American political activist

William Minoru Hohri (March 13, 1927 - November 12, 2010) was an American political activist and the lead plaintiff in the National Council for Japanese American Redress lawsuit seeking monetary reparations for the internment of Japanese Americans during World War II. He was sent to the Manzanar concentration camp with his family after the attack on Pearl Harbor triggered the United States' entry into the war. After leading the NCJAR's class action suit against the federal government, which was dismissed, Hohri's advocacy helped convince Congress to pass legislation that provided compensation to each surviving internee. The legislation, signed by President Ronald Reagan in 1988, included an apology to those sent to the camps.

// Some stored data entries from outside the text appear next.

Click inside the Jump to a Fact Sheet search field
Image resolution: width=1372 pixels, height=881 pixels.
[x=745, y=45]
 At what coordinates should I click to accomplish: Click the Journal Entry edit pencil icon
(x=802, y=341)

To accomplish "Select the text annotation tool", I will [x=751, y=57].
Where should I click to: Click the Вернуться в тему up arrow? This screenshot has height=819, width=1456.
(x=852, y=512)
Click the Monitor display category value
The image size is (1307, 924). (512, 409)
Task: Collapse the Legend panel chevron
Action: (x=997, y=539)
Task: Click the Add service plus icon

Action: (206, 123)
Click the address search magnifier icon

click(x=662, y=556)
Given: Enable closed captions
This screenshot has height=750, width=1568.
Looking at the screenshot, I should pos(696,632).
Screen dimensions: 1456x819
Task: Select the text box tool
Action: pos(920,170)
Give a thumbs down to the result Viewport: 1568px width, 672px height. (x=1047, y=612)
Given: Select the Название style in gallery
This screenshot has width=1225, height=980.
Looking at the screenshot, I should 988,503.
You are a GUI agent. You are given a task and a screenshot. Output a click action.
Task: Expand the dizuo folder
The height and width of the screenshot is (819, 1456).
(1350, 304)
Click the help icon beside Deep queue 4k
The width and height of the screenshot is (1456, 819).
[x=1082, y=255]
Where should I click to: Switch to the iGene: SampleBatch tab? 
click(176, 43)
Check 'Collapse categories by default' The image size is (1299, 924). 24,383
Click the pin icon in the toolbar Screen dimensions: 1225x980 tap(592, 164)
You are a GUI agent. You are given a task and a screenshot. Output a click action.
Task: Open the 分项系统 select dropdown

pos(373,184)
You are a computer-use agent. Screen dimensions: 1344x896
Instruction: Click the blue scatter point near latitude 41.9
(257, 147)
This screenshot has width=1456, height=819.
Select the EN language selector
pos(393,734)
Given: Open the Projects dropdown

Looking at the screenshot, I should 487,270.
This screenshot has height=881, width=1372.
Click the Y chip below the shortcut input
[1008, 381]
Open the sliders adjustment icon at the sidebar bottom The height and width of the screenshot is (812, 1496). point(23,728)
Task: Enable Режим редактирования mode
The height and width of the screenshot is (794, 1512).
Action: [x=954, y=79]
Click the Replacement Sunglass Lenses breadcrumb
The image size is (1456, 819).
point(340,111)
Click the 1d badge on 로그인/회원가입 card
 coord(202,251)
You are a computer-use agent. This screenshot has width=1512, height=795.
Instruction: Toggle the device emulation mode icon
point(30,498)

Hohri was born on March 13, 1927, in San Francisco, the sixth and youngest child of Daisuke and Asa Hohri, Protestant missionaries who had immigrated to the United States in 1922. At age 3, both of his parents were stricken with tuberculosis and he was sent to the Shonien orphanage, where he spent the next three years while his parents were treated at a sanitarium; when he was returned to his family Hohri was fluent only in English, a language that his parents were unable to speak. When Pearl Harbor was attacked on December 7, 1941, Hohri was a student at North Hollywood High School. His father was arrested by the FBI hours after the attack and sent to the Department of Justice camp at Fort Missoula, Montana. Under the terms of Executive Order 9066, issued by President Franklin D. Roosevelt in February 1942 and later upheld by the Supreme Court of the United States, Hohri was sent to Manzanar, a War Relocation Authority camp in the remote Owens Valley area of California, together with the rest of his family. More than 112,000 other Japanese Americans who had been swept up in the wave of anti-Japanese sentiment that was whipped up by the Japanese attack on the U.S. were sent to ten concentration camps. His father was eventually "released" from the DOJ detention center and reunited with the rest of the family in Manzanar. Hohri completed high school in camp and was granted leave to attend college in 1944, earning his undergraduate degree from the University of Chicago. In March 1945, he returned to Manzanar to visit his parents and, despite an earlier presidential order declaring Japanese Americans free to return to the West Coast, was jailed for traveling in California without a permit and ordered to leave the state at gunpoint. Hohri married Yuriko Katayama in 1951 and the couple settled in Chicago, where Hohri worked as a computer programmer.

Hohri's activism began in civil rights marches and anti-war demonstrations during the 1960s and 1970s, and in 1977 he helped obtain a pardon for Iva Toguri D'Aquino, the falsely accused "Tokyo Rose." Calling the U.S. government's actions "consistent with the general pattern of discrimination already established" on a de facto basis before the war, Hohri became active in efforts to obtain compensation for those who had been interned and an official apology for the policy. As head of the National Council for Japanese American Redress, Hohri was the lead plaintiff in a lawsuit that sought $27 billion in damages for the class of individuals held in the internment camps, but the case was ultimately unsuccessful. In the wake of Hohri's efforts, the United States Congress passed the Civil Liberties Act of 1988, under which an apology was offered and each surviving internee received $20,000 in compensation; Hohri used his check to buy a Japanese-made car. The American Book Awards recognized him in 1989 for his book Repairing America: An Account of the Movement for Japanese American Redress.

A resident of Los Angeles, Hohri died at the age of 83 on November 12, 2010, due to complications of Alzheimer's disease at his home there in Pacific Palisades.